The music depicts a love triangle that ends in tragic death.
Though composed in the early 1900s, it harkens back to the Romantic
era with its lush chromatic harmonies and orchestrations. For
example, the opening features only the winds and low string
instruments, making the violin entrance such a powerful statement
when it arrives.
The use of motifs, or recurring themes, plays a great role even
though they are not obvious melodies like those in Gershwin tunes.
In a Wagnerian mode, Schoenberg pulls out a piece that never
resolves, instead it aches endlessly for its fulfillment, which
never arrives.
Esa-Pekka Salonen conducted quite intensely, especially at the
climaxes that dotted the musical landscape. The clarity of this
dense music found its way into a clean, but deeply felt
interpretation. The huge orchestra, including eight French horns,
four trumpets, five trombones and eight timpani, created an equally
large sound, aided with only a small microphone boost. The 40-minute
piece stirred the imagination and allowed the Philharmonic to show
off with Schoenberg's dazzling orchestral colors.

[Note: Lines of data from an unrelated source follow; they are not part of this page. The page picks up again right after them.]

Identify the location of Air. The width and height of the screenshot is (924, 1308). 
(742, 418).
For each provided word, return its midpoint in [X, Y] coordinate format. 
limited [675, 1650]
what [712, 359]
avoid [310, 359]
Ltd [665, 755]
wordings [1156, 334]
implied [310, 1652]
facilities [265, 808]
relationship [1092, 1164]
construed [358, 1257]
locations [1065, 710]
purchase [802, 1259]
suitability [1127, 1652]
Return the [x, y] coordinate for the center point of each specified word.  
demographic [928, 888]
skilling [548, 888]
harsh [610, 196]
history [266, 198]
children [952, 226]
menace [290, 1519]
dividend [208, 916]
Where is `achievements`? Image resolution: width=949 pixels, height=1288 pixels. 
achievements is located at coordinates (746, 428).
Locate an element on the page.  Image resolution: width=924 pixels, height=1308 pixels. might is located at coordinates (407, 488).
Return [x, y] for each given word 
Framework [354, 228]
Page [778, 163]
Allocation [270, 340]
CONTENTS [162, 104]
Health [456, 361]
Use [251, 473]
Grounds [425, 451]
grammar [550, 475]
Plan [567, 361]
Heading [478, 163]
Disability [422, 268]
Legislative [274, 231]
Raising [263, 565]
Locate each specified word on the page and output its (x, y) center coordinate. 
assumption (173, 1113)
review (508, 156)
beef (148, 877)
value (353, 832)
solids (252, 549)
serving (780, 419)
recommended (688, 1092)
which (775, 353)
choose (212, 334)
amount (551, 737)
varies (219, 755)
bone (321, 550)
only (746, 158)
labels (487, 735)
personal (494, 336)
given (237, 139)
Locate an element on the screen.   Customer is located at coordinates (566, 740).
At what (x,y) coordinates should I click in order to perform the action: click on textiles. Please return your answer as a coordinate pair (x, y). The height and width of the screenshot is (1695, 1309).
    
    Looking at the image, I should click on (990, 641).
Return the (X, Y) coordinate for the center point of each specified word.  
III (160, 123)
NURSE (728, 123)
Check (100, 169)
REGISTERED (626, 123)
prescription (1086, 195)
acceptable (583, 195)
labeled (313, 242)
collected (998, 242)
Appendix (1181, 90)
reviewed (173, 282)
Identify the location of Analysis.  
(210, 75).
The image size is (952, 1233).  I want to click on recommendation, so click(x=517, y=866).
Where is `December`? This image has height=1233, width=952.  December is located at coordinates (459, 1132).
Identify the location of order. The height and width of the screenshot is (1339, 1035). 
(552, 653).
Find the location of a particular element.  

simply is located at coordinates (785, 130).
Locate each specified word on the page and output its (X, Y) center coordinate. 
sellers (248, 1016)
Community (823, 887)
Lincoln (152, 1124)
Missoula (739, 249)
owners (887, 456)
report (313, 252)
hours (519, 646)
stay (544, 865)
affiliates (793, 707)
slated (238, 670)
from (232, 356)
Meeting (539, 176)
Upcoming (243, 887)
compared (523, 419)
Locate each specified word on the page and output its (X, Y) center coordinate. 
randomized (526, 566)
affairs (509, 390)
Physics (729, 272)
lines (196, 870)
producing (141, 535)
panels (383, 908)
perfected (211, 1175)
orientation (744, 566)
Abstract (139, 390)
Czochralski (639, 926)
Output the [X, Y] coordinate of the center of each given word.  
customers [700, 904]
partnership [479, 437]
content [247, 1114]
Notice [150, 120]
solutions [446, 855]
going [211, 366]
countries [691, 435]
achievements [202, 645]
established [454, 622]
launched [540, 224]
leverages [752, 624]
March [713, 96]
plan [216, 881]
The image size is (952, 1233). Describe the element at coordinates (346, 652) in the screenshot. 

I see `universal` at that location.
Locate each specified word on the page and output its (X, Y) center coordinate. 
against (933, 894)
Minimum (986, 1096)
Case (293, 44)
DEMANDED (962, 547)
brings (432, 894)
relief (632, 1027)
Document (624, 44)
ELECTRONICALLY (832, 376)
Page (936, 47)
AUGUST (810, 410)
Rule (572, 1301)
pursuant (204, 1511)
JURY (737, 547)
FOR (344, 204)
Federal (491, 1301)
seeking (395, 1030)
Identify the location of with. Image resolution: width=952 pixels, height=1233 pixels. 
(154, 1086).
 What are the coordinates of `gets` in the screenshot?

The second piece of the night, however, focused on Helene
Grimaud, the French pianist who played earlier last year at the
Hollywood Bowl. In Brahms Piano Concerto No. 1, Grimaud held the
stage with such passion that her applause would have lasted much
longer had the orchestra not left hastily. The piece began much as
Beethoven's Ninth Symphony begins, displaying Brahms' devotion to
the Beethovenian model. Both pieces are in D minor and both end
victoriously. In the concert, however, the victory was not simply
for that piece of music, but for the entire night at the concert. In
a sense, Brahms resolved Schoenberg.
The first two movements of the concerto seemed to be general
material, passionate but not terribly virtuosic in the way of
Rachmaninoff or even Chopin. Having been originally composed as a
sonata for two pianos, the concerto felt bare at times, though the
Philharmonic worked very hard to give it fullness. Grimaud sparkled
with the demanding trills and scalar passagework.
However, it wasn't until the final movement that the whole
concerto and even the whole concert began to make sense. The
Philharmonic strategy seems to be play an old war horse last so that
you can make people stay for a riskier piece. Indeed, Brahms
provided the war horse and Schoenberg the element of risk. Yet the
concert worked on the even greater level of being the Romantic
answer to cynicism the same way Beethoven's Ninth was his answer to
the disillusionment of the French Revolution.
Wiping away the cobwebs, Salonen's Philharmonic seems ripe and
ready to make Los Angeles a major classical musical.